En Netflix también tiene la obra maestra del australiano Peter Weir Capitán de mar y guerra. La historia transcurre en las guerras napoleónicas: una fragata inglesa debe dar caza a una supermoderna (para la época) embarcación francesa, en un duelo por océanos donde sucede de todo. Tres cosas hacen a esta película una genialidad: los barcos son casi siempre de verdad (se los construyó y navegaron), Weir equilibra la aventura con lo que sucede psicológicamente con sus personajes, y la sensación de desamparo y peligro es constante. Tuvo mala suerte comercial, pero es de lo mejor filmado en los últimos treinta años.

Dunkerque ( Netflix) es, con mucho, de las mejores producciones de Christopher Nolan. Usando nuevamente una estructura prismática (diferentes tiempos, diferentes historias cruzadas), narra la tremenda hazaña de recatar a cientos de miles de soldados de esa playa holandesa en los comienzos de la Segunda Guerra Mundial. Notable el uso del fuera de campo (nunca vemos a los nazis, pero es un peligro constante) y por cómo reproduce un naufragio y la operación de rescate contra el tiempo, mantiene el suspenso hasta el final.

Dijimos que no estaba Titanic, pero en Qubit.TV pueden ver Y el mar los devoró, de Jean Negulesco, con protagónicos de Barbra Stanwick (quizás el lector no lo sepa, pero fue una de las mayores estrellas del Hollywood clásico) y Clifton Webb (gran actor, protagonista de un noir genial de Otto Preminger llamado Laura). La película sobre el hundimiento del célebre transatlántico inspiró a James Cameron en un sentido: narra un problema emocional entre dos personas cuando el iceberg se interpone en su resolución. Aquí es una pareja en crisis la que viaja en el barco condenado. A pesar del blanco y negro y los años, las secuencias del hundimiento son tremendamente efectivas.

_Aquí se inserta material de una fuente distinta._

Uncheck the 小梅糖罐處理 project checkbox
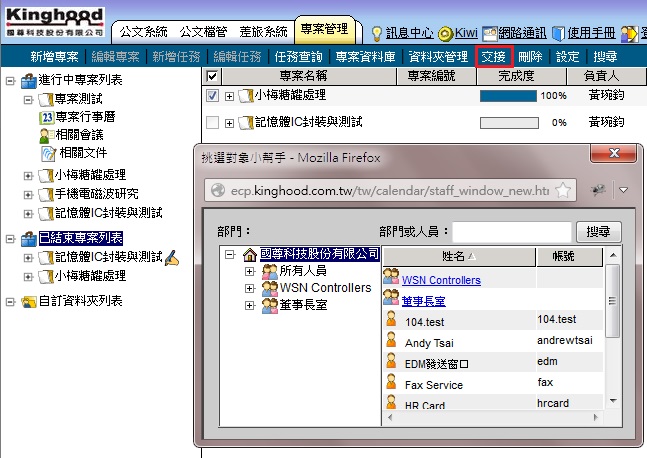This screenshot has height=458, width=647. [212, 96]
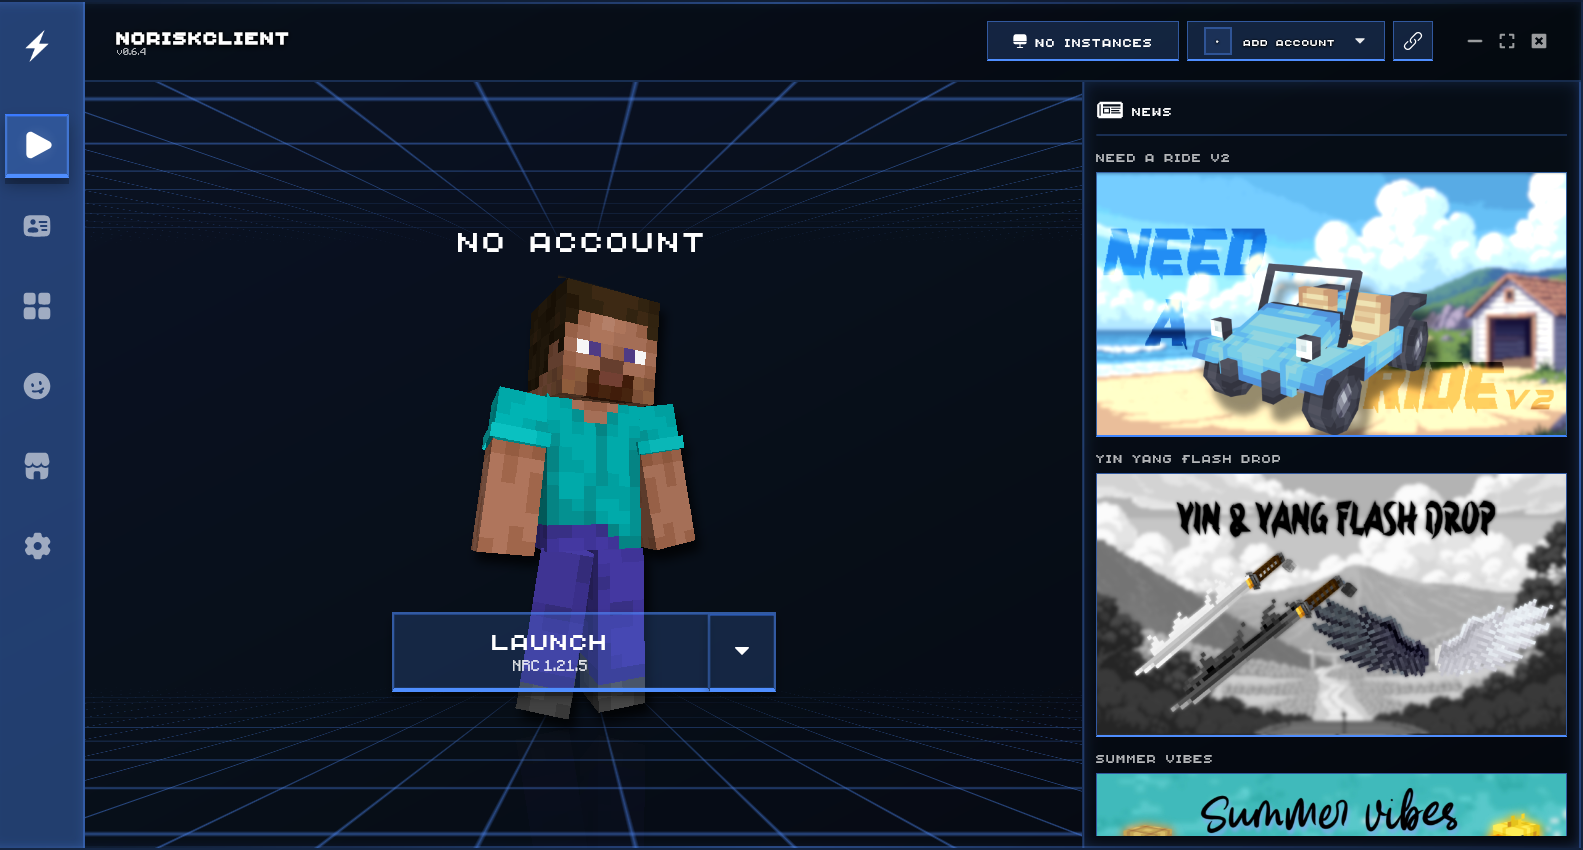The image size is (1583, 850).
Task: Open the settings gear in sidebar
Action: [x=37, y=546]
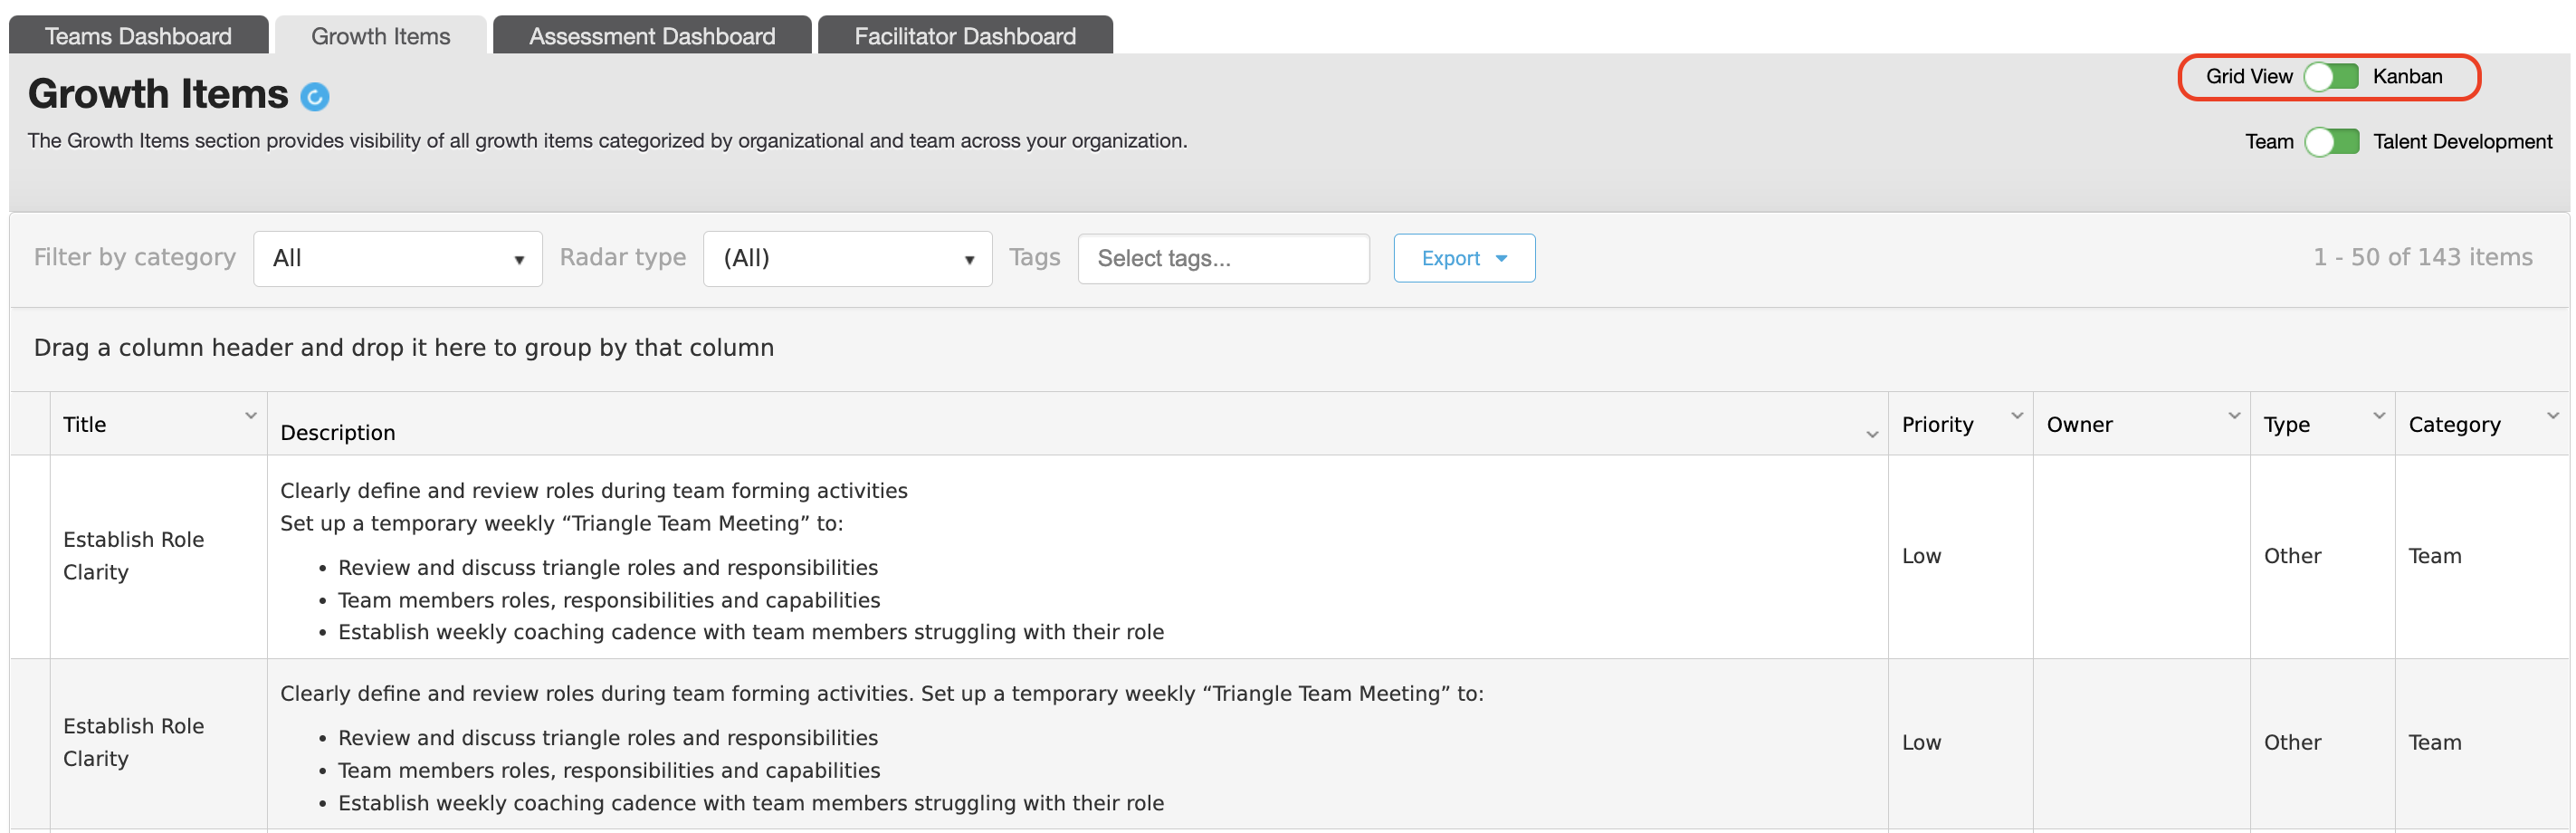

En Disney+ aparece una lindísima película también basada en un caso real. Se llama The Finest Hours y narra la historia de un barco que literalmente se parte al medio y se hunde rápidamente en medio de una tormenta con holas de treinta metros, y cómo un grupo de guardacostas en unos barquitos frágiles hacen lo imposible por salvar a sesenta sobrevivientes. Lo espectacular del asunto da miedo, el filme es una gran aventura -debe serlo- y el protagonista es Chris Pine, uno de los mejores actores jóvenes con cara y comportamiento de clásico de la vieja escuela. 

Si tienen AppleTV +, tienen la oportunidad de ver una de las mejores películas de 2020, protagonizada por Tom Hanks, que en un mundo mucho más justo debería ser el actor del año dada su performance en Noticias del gran mundo. En Greyhound interpreta a un oficial de marina a quien se le asigna, en plena Segunda Guerra Mundial, llevar un convoy de barcos a través del Atlántico. Hay dos problemas: en principio, resulta la primera misión bélica del personaje. En segundo lugar, el convoy es perseguido por submarinos alemanes. No solo es una gran película de aventuras sobre un caso real -que, dicho sea de paso, no evita mostrar la tragedia de la guerra en todo sentido-, sino que además es un verdadero ejercicio de inteligencia de parte del personaje y de los cineastas, que evitan cualquier golpe bajo.

Y si quieren algo rarísimo, vean en Qubit.TV Cacería en los mares, donde hay un marino alemán que debe volver a casa con su barco cuando estalla la Segunda Guerra. Rarísimo porque el capitán alemán es interpretado por John Wayne. Y de paso miran a Lana Turner, una de las grandes bellezas (y reinas del melodrama) del gran Hollywood.